Historian Ellen Eisenberg examines a community grappling with, and increasingly embracing, change—from the dramatic national shifts in women’s roles and intergroup relations to local issues such as the razing of the historic South Portland Jewish neighborhood. An original community musical—Whatever Happened to Old South Portland?—frames the creation of a new Portland Jewish identity, which emerged out of the ashes of South Portland, tapping ethnic expression as an antidote to suburbanization and assimilation.
Chapters on involvement in liberal politics and advocacy for Israel explore communal engagement that reflected national trends, but, beginning in the 1980s, was increasingly shaped by emerging local progressivism. A final chapter charts recent shifts in Oregon Jewish geography, demographics, and organizational life, exploring the rebirth of smaller communities and the embrace of post-denominational Jewry, spirituality, and an ethos of environmentalism and inclusion.
About the author
Ellen Eisenberg is the Dwight and Margaret Lear Professor of American History at Willamette University in Salem, Oregon, where she has taught since 1990. She is the author of Jewish Agricultural Colonies in New Jersey, 1882-1920, The First to Cry Down Injustice: Western Jews and Japanese Removal during WWII (a 2008 National Jewish Book Award finalist), and Jews of the Pacific Coast: Reinventing Community on America’s Edge, coauthored with Ava F. Kahn and William Toll.

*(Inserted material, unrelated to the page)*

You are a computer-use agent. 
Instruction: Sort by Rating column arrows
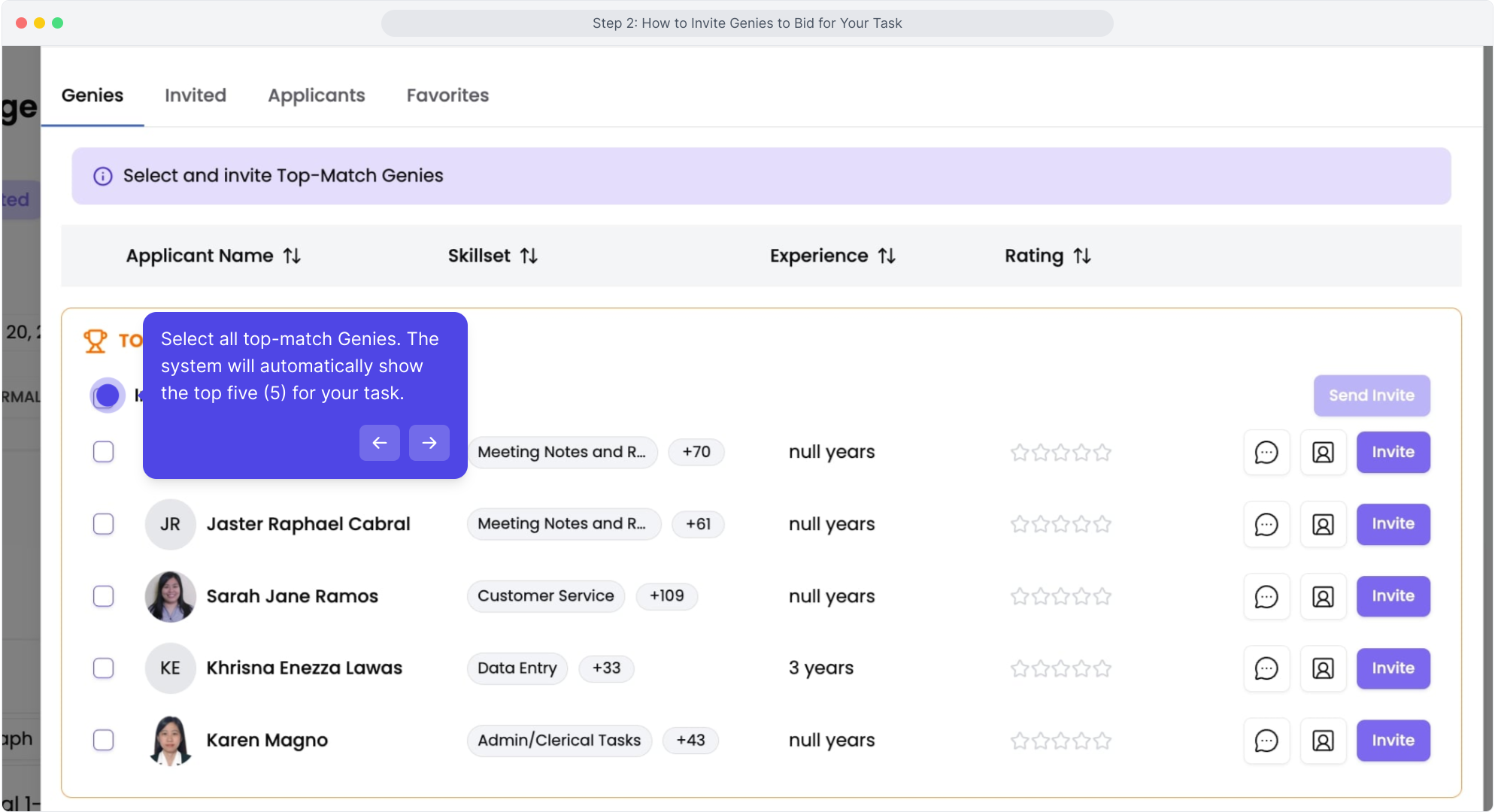tap(1082, 256)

Read more about this author
"This book is clearly a labor of love, and a valuable local resource. It will be of interest primarily to academic libraries developing large collections of local Jewish history"

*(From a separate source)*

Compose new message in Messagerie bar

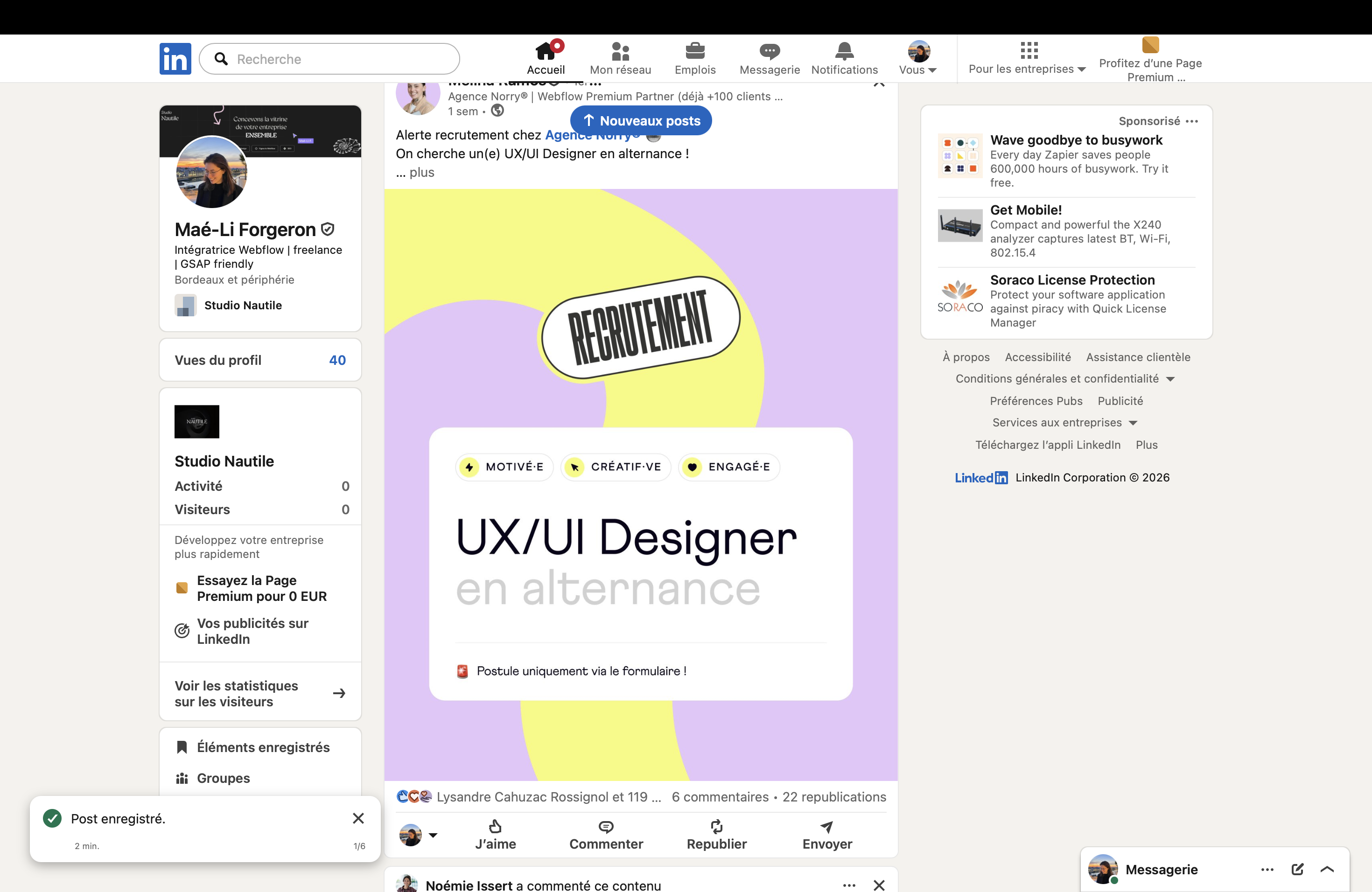coord(1297,869)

- Fred Isaac, Association of Jewish Libraries
"Filled with historical photos, anecdotes from oral histories, and two Portland rabbis' firsthand accounts of the Six-Day War, The Jewish Oregon Story Illustrates the importance of local culture, politics, and demography to Jewish practices and beliefs. The work is also an insightful look into the social influences of religious practice, Oregon's political timeline, the feminist movement, approaches to Israeli- Palestinian relations, and the diversity of Jewish westerners."
-Michael J. Hamberg, Pacific Northwest Quarterly
"Both studies [Embracing a Western Identity and The Jewish Oregon Story] should prove welcome additions to the bookshelves of scholars and others interested in western Jewish history, the history of American Jewish women, and, of course, the history of Jews in Oregon. They both function as solid reference works and can serve as foundational texts in university classrooms, continuing education programs, and other venues where Jews and others study the American Jewish experience. This reviewer is particularly taken with the second volume for the diversity of its topics and the ease with which each chapter can serve as its own discrete article. Nevertheless, both books make an important contribution to our understanding of the Jewish experience in Oregon, the Far West, and in some ways, the United States."